━━━ AVAILABLE DATA ━━━

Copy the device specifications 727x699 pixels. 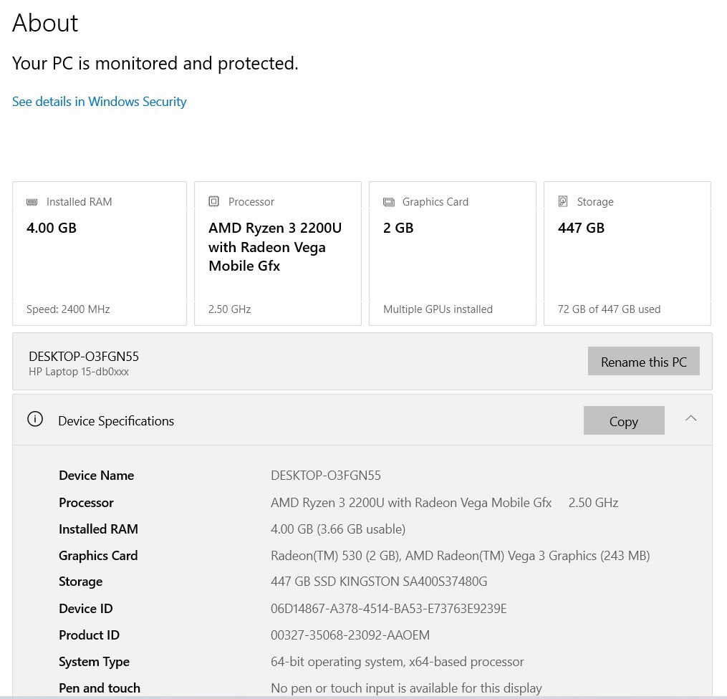tap(623, 421)
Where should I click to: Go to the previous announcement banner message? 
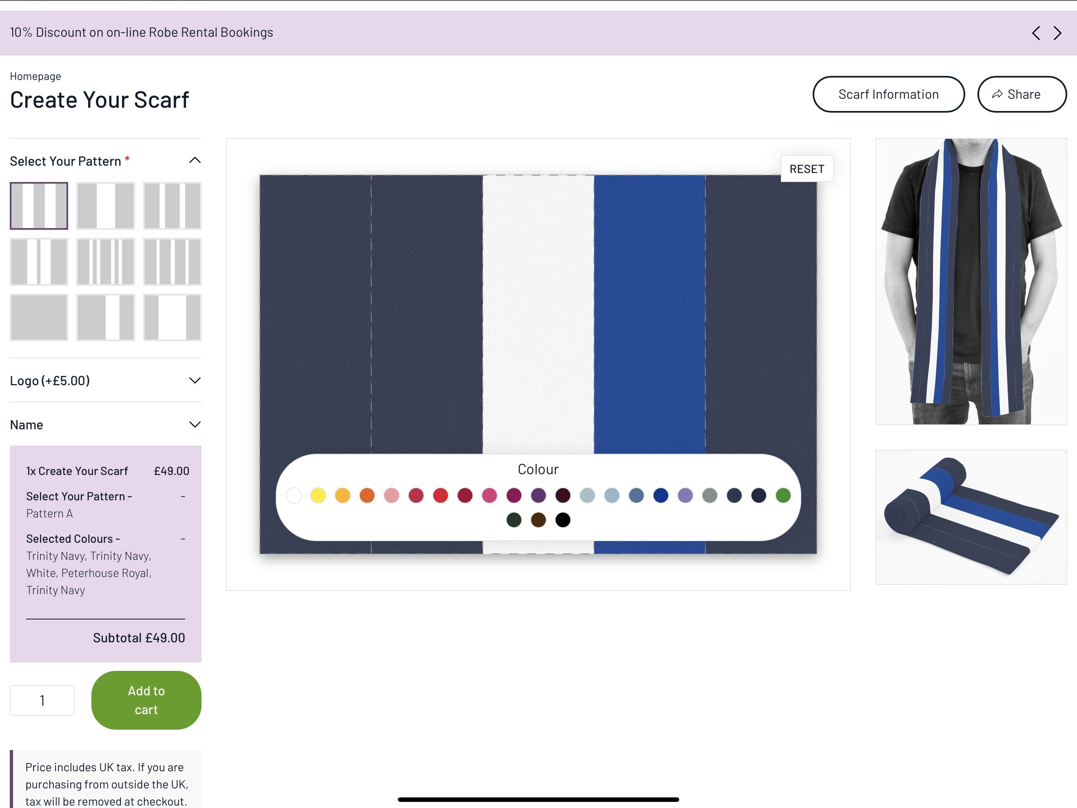point(1036,33)
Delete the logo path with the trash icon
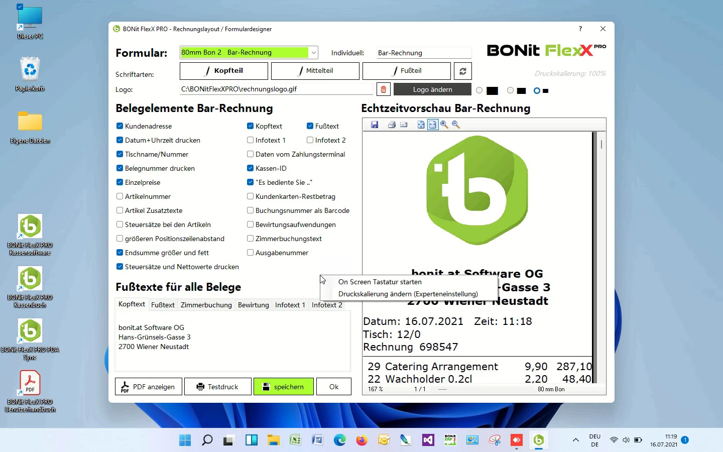This screenshot has width=723, height=452. coord(383,89)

━━━

**WHAT YOU ARE ASKED TO DO**
Your copy should hold only the lines from the one containing "Where should I" through the last line of the listing, both included, retyped exactly and free of pictures.

**ANSWER FOR THIS EXERCISE**
Where should I click to: Go to the previous announcement banner message? 
point(1036,33)
Delete the logo path with the trash icon
This screenshot has width=723, height=452. coord(383,89)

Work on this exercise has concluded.